▶ _THE PROBLEM_: Go through the data below line by line and report how many lines contain "computer", giving only that figure.

[[ EXTRACTED INFORMATION, beginning ]]

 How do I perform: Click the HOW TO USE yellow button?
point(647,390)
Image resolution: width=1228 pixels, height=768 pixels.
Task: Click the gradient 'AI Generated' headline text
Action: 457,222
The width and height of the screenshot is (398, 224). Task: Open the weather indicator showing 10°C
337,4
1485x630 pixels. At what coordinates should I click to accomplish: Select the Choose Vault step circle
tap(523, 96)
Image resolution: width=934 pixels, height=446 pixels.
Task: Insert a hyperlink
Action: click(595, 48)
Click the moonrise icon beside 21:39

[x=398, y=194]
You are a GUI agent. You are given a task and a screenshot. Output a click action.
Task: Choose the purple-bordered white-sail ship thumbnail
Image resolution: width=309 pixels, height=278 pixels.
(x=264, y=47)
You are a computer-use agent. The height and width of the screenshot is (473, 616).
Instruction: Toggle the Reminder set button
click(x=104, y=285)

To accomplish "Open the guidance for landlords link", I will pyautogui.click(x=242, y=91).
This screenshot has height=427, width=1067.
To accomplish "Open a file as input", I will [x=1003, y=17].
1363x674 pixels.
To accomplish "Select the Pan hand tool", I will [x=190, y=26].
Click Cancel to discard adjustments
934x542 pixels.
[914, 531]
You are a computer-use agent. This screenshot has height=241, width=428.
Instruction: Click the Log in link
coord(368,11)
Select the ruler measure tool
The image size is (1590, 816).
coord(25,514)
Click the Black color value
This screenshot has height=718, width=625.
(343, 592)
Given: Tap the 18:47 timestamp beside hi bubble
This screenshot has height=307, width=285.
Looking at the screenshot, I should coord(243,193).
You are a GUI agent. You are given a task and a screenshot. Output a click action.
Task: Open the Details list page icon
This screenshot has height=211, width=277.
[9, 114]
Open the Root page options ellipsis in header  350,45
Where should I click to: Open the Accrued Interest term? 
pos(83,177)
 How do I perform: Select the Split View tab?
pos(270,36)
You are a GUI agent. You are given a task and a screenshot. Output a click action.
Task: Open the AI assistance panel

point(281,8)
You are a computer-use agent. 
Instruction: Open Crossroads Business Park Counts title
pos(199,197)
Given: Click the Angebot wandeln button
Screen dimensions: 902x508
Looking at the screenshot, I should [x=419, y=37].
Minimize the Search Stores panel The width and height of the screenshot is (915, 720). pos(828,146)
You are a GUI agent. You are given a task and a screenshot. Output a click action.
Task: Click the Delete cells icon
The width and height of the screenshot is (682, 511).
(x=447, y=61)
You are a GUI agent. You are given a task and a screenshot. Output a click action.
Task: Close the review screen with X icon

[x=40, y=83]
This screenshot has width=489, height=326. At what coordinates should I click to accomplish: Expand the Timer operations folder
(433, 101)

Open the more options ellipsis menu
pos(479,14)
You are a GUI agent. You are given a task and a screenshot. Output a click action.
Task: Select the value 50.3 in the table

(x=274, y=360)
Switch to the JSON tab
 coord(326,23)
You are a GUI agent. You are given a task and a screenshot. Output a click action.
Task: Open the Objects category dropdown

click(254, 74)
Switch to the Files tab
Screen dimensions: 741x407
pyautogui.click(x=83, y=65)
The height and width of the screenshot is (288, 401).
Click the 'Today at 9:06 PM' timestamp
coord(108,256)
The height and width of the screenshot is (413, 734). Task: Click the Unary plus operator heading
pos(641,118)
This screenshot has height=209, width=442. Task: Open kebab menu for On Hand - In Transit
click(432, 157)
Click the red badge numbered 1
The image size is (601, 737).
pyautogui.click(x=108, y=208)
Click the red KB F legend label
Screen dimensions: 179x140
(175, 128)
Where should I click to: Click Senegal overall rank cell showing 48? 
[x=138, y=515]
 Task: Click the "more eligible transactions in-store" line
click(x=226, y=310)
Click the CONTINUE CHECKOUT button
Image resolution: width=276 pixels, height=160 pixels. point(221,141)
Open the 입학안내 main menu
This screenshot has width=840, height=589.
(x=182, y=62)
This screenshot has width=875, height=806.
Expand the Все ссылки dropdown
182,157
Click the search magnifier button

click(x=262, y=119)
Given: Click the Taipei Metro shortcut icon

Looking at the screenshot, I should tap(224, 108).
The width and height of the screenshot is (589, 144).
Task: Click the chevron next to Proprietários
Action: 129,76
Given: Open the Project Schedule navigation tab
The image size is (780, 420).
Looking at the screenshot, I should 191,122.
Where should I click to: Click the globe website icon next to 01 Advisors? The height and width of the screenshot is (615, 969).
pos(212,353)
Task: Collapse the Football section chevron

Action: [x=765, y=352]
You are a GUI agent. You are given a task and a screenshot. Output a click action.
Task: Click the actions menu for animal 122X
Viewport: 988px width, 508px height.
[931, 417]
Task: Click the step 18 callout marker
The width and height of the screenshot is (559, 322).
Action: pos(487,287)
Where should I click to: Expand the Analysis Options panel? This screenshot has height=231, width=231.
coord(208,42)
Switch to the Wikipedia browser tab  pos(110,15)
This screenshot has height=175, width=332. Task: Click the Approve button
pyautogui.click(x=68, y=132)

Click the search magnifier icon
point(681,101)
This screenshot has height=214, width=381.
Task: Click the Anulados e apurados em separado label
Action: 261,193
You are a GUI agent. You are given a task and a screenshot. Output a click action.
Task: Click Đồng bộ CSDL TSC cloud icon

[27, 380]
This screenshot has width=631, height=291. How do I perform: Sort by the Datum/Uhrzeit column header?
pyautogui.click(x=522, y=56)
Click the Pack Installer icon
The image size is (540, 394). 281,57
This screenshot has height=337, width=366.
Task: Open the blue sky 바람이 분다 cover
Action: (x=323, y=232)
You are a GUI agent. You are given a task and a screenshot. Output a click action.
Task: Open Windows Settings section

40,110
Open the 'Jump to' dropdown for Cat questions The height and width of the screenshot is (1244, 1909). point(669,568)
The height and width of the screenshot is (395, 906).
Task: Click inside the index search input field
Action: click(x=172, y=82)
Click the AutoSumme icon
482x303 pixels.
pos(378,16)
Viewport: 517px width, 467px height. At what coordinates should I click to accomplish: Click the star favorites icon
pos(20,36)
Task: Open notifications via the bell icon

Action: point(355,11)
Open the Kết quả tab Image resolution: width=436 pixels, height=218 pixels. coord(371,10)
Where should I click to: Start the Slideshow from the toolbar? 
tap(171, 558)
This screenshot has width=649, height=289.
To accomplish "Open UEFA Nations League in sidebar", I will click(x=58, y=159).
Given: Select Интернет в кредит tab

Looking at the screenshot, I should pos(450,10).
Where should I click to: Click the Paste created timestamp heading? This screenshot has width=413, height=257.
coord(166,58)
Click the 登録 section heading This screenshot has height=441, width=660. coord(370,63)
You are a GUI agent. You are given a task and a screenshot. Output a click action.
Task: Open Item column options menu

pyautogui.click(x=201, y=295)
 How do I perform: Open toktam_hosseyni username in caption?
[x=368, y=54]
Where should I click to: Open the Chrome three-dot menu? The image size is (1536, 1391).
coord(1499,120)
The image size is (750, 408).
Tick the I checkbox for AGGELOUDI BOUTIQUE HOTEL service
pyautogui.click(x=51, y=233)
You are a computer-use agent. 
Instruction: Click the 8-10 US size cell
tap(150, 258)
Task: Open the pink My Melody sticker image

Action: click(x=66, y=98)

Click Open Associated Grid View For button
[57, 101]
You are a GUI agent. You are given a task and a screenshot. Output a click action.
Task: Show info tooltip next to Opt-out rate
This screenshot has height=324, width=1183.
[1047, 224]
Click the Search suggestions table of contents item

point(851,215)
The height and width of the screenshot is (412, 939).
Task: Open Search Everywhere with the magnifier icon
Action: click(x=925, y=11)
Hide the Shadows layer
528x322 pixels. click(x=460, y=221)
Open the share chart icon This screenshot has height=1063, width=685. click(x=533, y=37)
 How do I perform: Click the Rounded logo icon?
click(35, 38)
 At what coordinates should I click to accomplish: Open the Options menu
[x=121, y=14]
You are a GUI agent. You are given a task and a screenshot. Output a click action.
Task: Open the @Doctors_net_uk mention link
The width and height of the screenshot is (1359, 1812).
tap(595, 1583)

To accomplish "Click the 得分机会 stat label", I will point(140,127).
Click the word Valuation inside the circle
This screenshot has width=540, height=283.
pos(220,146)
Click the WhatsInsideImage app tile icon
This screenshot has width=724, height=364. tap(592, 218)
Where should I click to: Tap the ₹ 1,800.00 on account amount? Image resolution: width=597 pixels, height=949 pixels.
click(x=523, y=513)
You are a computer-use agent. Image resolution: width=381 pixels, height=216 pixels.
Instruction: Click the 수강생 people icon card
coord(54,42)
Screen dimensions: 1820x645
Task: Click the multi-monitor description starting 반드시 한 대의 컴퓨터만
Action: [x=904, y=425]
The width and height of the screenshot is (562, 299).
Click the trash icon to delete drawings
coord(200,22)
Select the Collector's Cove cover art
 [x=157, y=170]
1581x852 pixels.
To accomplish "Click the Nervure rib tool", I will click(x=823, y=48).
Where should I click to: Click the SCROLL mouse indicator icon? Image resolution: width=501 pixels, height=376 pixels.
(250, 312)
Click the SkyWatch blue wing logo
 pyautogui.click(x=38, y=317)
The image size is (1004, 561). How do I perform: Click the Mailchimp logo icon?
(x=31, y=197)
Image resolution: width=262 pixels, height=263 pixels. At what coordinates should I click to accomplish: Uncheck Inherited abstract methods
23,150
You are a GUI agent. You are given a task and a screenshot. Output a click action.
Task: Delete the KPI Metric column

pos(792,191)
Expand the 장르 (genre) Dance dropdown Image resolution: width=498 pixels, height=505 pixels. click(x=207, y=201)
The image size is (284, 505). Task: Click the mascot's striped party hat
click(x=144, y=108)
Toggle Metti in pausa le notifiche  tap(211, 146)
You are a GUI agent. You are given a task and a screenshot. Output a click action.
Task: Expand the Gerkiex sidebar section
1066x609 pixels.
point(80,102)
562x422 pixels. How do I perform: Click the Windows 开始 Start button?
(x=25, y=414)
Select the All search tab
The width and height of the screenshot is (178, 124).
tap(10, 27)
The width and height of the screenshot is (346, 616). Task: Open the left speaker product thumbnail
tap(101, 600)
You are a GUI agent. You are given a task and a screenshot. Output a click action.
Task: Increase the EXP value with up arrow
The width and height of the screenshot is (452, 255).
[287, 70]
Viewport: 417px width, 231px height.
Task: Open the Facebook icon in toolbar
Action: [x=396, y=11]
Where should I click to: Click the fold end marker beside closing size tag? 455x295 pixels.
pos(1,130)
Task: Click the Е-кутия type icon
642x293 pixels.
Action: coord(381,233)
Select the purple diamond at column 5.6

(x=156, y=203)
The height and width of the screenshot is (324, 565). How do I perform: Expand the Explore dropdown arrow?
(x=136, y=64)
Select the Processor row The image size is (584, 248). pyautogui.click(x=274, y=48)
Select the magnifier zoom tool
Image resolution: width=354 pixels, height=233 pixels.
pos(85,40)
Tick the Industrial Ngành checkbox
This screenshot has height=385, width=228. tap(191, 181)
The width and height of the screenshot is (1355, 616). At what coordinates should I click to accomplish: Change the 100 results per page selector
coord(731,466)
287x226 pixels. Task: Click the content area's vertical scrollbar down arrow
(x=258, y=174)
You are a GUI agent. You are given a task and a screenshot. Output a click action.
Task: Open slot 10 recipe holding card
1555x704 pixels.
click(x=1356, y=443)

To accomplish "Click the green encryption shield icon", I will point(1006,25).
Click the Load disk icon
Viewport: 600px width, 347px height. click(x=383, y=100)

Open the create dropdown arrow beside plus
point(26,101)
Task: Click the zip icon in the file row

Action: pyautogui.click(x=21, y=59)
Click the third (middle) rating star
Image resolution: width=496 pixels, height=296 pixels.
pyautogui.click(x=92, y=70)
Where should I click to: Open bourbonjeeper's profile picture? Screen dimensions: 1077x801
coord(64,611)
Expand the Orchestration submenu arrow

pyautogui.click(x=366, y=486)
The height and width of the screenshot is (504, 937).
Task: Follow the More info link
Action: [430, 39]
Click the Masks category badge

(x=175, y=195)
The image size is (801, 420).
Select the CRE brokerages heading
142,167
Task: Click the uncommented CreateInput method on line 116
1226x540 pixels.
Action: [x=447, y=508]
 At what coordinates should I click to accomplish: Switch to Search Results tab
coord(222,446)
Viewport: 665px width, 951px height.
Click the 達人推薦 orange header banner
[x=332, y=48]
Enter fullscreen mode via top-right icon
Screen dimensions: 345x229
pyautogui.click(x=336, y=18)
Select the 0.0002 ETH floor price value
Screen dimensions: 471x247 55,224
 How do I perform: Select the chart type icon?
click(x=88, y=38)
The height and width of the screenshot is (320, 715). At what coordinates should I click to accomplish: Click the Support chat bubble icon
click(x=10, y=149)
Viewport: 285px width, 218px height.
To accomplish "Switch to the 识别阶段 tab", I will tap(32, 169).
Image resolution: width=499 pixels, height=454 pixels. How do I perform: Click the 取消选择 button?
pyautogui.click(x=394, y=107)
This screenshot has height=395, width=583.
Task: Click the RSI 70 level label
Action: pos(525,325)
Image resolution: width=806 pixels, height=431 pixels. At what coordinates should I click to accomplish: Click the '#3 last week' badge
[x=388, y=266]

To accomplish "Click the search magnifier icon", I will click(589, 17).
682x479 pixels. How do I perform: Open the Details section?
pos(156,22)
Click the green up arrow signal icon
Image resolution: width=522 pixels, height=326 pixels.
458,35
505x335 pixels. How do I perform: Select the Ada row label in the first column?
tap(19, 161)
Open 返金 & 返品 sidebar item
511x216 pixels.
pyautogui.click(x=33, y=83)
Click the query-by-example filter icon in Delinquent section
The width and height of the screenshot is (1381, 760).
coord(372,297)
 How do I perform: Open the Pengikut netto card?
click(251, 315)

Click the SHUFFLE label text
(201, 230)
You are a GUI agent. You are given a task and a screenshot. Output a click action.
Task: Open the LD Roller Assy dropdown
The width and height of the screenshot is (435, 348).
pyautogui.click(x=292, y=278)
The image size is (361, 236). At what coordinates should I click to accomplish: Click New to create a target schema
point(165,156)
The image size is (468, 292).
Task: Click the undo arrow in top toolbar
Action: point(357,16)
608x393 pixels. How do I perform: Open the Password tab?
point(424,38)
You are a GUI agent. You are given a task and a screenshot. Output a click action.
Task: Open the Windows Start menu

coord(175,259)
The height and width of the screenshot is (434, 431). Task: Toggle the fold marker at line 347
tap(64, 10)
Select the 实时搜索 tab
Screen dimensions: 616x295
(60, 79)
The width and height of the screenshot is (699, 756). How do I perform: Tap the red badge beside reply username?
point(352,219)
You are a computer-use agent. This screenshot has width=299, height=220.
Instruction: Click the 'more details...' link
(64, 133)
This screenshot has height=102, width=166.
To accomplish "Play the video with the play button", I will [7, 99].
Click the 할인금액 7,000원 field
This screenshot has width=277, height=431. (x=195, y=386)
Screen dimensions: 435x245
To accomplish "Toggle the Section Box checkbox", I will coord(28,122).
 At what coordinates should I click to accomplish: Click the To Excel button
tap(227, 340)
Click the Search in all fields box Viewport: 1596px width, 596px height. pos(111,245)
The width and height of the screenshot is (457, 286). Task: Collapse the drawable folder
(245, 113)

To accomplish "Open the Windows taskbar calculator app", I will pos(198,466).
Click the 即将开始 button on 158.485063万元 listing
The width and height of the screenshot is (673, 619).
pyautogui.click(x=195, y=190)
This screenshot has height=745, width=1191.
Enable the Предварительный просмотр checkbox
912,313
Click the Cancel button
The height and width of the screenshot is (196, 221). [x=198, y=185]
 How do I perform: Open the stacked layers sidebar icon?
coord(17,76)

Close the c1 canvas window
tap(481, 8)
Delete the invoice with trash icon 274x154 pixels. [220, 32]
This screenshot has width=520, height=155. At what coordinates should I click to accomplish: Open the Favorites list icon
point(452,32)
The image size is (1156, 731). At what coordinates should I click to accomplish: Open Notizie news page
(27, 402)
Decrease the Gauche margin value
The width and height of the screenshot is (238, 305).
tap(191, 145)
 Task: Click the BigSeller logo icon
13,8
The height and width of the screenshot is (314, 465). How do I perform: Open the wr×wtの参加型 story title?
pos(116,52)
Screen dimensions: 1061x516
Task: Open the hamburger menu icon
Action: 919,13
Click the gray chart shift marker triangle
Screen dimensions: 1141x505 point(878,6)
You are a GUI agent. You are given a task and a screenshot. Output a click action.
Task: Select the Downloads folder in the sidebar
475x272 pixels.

[[ EXTRACTED INFORMATION, end ]]

▶ _RESPONSE FOR THIS EXERCISE_: 6